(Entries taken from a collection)
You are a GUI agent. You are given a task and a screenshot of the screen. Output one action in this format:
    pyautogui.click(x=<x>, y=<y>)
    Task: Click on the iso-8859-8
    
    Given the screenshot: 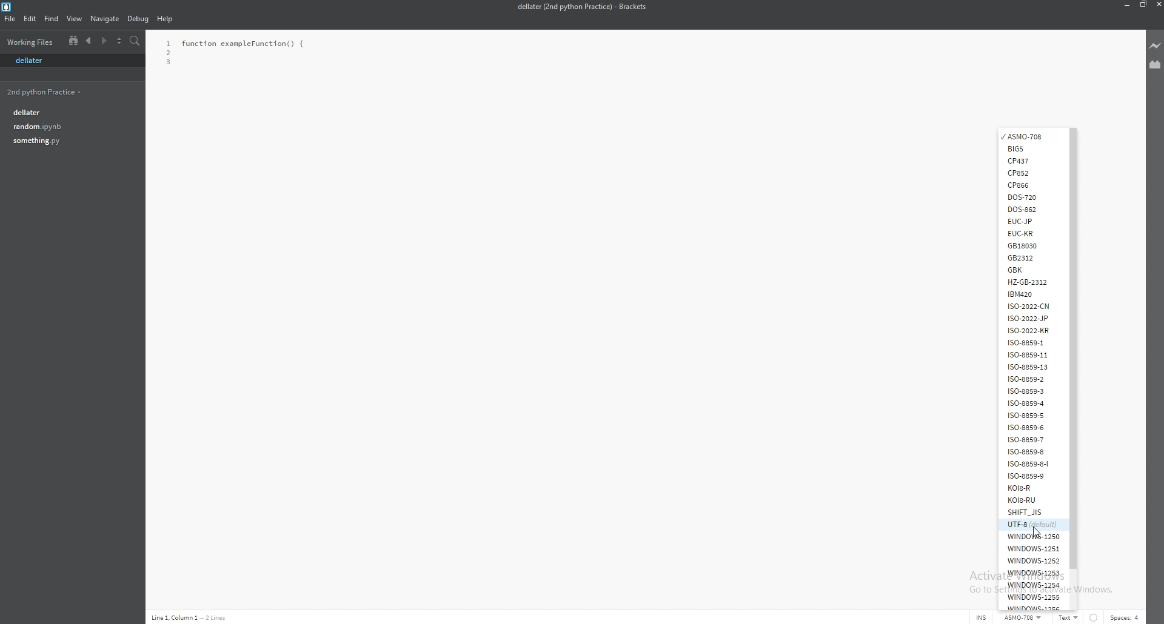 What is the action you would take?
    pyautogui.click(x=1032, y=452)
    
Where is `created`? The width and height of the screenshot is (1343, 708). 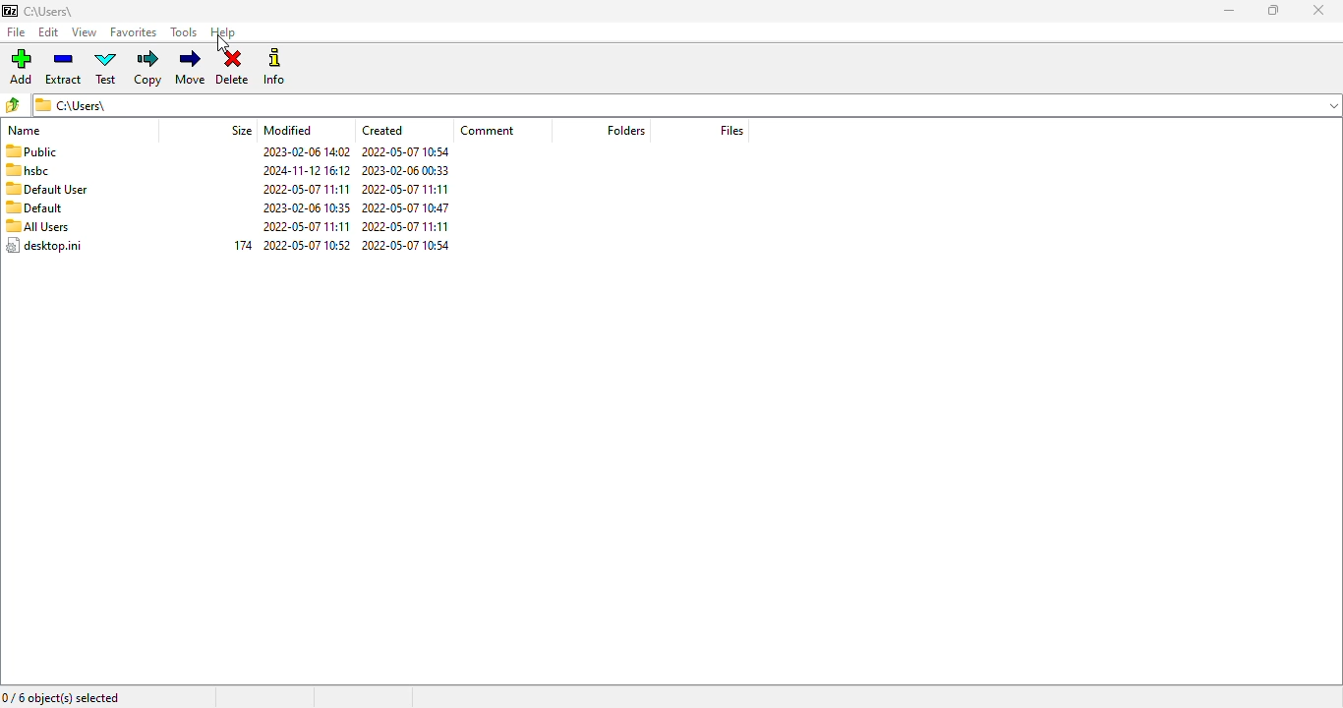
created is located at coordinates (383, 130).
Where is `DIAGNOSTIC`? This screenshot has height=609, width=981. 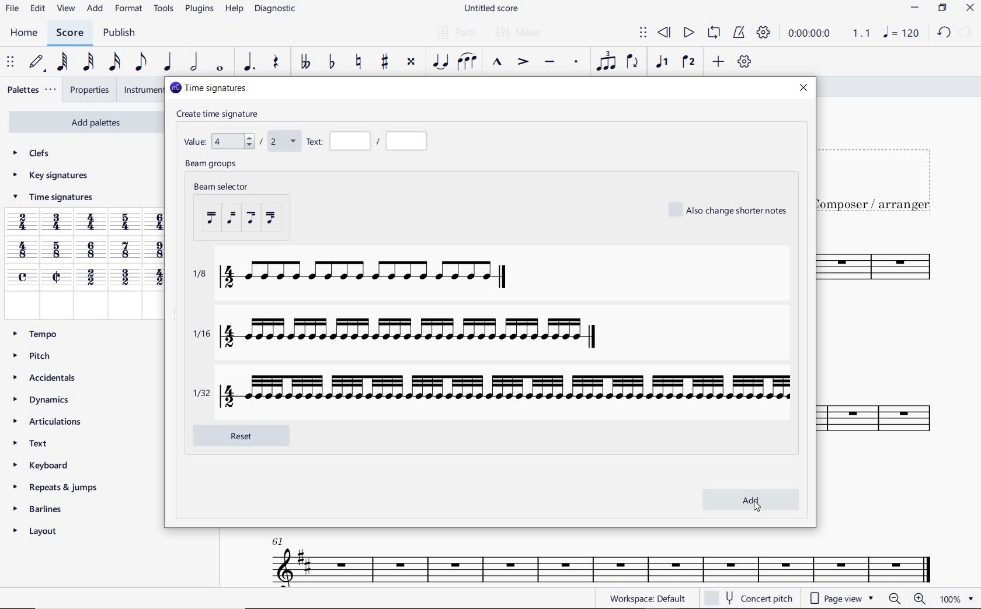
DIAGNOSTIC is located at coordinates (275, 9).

• [DIRECTIVE]:
In the part of the data that opens with the line containing "is (1343, 708)." and closes with the end of the data, switch "screenshot" to "image" and keep everything else the same. Leave the pictures out of your answer.

• [SOLUTION TO THE EXERCISE]:
Where is `created`? The width and height of the image is (1343, 708). 
created is located at coordinates (383, 130).
Where is `DIAGNOSTIC`? This image has height=609, width=981. 
DIAGNOSTIC is located at coordinates (275, 9).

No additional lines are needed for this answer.